Studies on serum amylase in normal man and in acute pancreatitis
MacGregor, I.L.; Zakim, D.
Australian and New Zealand Journal of Medicine 6(6): 551-556
1976
ISSN/ISBN: 0004-8291 PMID: 1071539 Document Number: 107382
Amylase isoenzymes in serum, urine, saliva, jejunal juice and pancreatic tissue were separated by isoelectric focusing. The isoamylase patterns indicated that most of the amylase activity in normal serum is of salivary gland origin. Pancreatic amylase is characteristically predominant in acute pancreatitis. The increased renal clearance of amylase in acute pancreatitis may be partly due to the increased proportion of the smaller molecular weight pancreatic amylase, but a demonstrated increase in the renal clearance of salivary amylase in acute pancreatitis suggests a renal cause also. Autopsy pancreas samples devoid of TAME (p-tosyl arginine methyl ester) esterase activity, e.g., trypsin and plasma enzymes such as thrombin and plasmin, had isoenzyme patterns which were different from those with free proteolytic activity.
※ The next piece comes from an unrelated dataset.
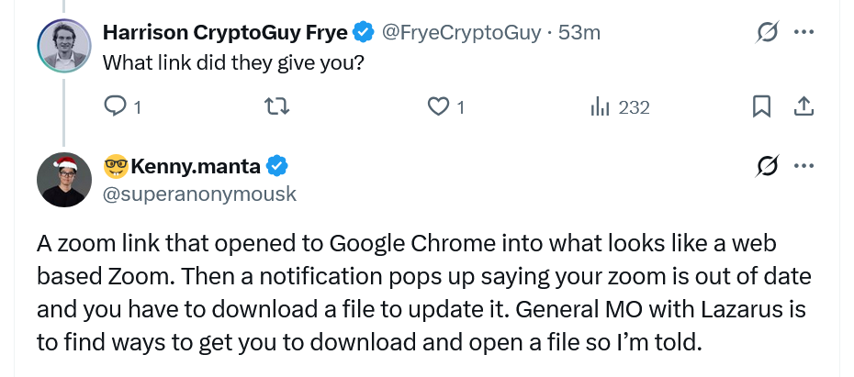This screenshot has height=377, width=854.
Task: Click Grok icon on Kenny.manta's tweet
Action: (765, 166)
Incubation of TAME esterase free pancreas with trypsin converted the former isoamylase pattern to one with the predominant isoenzymes focusing coincident with the predominant peak in serum from acute pancreatitis, jejunal aspirate and TAME esterase positive autopsy pancreas. Such conversion suggests that pancreatic amylase is synthesized in a form different from that found in the intestinal lumen and serum.